車を止め、スタジアムへと向かう。スタジアムの前に鉄道駅がある。ライオンズのオーナーである西武は鉄道会社だ。一方のマリーンズのオーナーは、ロッテという製菓メーカーで、韓国でも球団を保有している。

西武ドームの中へ

西武ドーム入場口
西武ドーム入場口
スタジアムの中に歩を進める。西武ドームは、かつて私が訪れたどの球場とも異なる、不思議な形状のスタジアムだ。まず第一に、球場全体を周回する道があり、スタンドはその道から下に位置する。あたかも漏斗の底にあるかのようなグラウンドでプレーが行われる。また、特筆すべきはスタンドを覆っている傘のことかもしれない。このドームは完全に密閉されておらず、まるで白くて太い足のクラゲがスタジアムの上に立っているかのようだ。その足の隙間からは風が入ってくる。雨の日には、雨も入ってくるらしい。

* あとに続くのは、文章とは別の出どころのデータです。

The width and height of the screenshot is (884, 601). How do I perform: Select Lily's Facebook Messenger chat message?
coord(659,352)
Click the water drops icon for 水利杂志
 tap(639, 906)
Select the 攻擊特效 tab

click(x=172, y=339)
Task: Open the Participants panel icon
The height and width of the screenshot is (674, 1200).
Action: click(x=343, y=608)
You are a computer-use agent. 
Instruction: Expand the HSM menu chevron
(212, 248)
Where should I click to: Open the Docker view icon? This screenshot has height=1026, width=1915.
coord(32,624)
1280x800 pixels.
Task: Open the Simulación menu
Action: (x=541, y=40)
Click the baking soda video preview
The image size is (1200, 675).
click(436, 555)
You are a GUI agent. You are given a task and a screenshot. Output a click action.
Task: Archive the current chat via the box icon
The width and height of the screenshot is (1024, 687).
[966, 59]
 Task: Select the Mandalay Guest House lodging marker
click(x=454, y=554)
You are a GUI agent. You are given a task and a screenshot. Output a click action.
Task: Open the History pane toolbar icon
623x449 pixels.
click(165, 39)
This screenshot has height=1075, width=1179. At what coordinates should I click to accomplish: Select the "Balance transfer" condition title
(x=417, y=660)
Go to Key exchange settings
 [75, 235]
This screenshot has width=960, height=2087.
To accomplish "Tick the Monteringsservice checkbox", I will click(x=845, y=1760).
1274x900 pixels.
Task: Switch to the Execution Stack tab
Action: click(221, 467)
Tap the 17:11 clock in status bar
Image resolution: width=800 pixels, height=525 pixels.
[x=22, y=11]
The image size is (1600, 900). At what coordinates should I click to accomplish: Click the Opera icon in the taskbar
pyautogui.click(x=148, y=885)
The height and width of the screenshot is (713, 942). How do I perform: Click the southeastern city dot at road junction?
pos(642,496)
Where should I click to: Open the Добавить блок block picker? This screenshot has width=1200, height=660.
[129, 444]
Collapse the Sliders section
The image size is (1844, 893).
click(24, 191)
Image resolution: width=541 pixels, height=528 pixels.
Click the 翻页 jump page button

スタンドを見渡すと、観衆の位置どりが偏っていることに気がつく。外野スタンドとその周辺だけが満員で、内野には空席が目立つのだ。この理由を聞くと、今日は自由席が無料で開放されるからだという。最終戦だからなのか、と尋ねるが、実際このような無料キャンペーンは、何かイベントにかこつけてしばしば行われるらしい。今日は最終戦であることに加え、ライオンズのあるピッチャーが引退試合に登板し、試合後にセレモニーを行うからだそうだ。

ゲーム開始

プレイボール。ゲームは6時に始まった。今日で選手生活を終えるライオンズのピッチャー、潮崎がマウンドに上がる。対するバッター、マリーンズの佐藤も今日のゲームをもって退役するようだ。マリーンズの監督は、かつてニューヨーク・メッツをワールド・シリーズに導いた、ボビー・バレンタインだ。ライオンズはパシフィック・リーグ2位を確保し、ポストシーズンゲームを確定させているが、マリーンズはこのゲームを落とすとそのチャンスを失う。しかしこの引退セレモニーは、この重要な公式のゲームの中で行われる。なかなか不思議なシーンだ。

最終対決は、潮崎が佐藤をライトフライに抑える。1アウトの後で、本当のゲームが始まり、ライオンズの本当のスターター投手が登場する。アテネ五輪にも出場した、台湾人のチャンだ。対するマリーンズのスターターは清水、彼もアテネ五輪プレーヤーだ。ゲームは静かに進行する。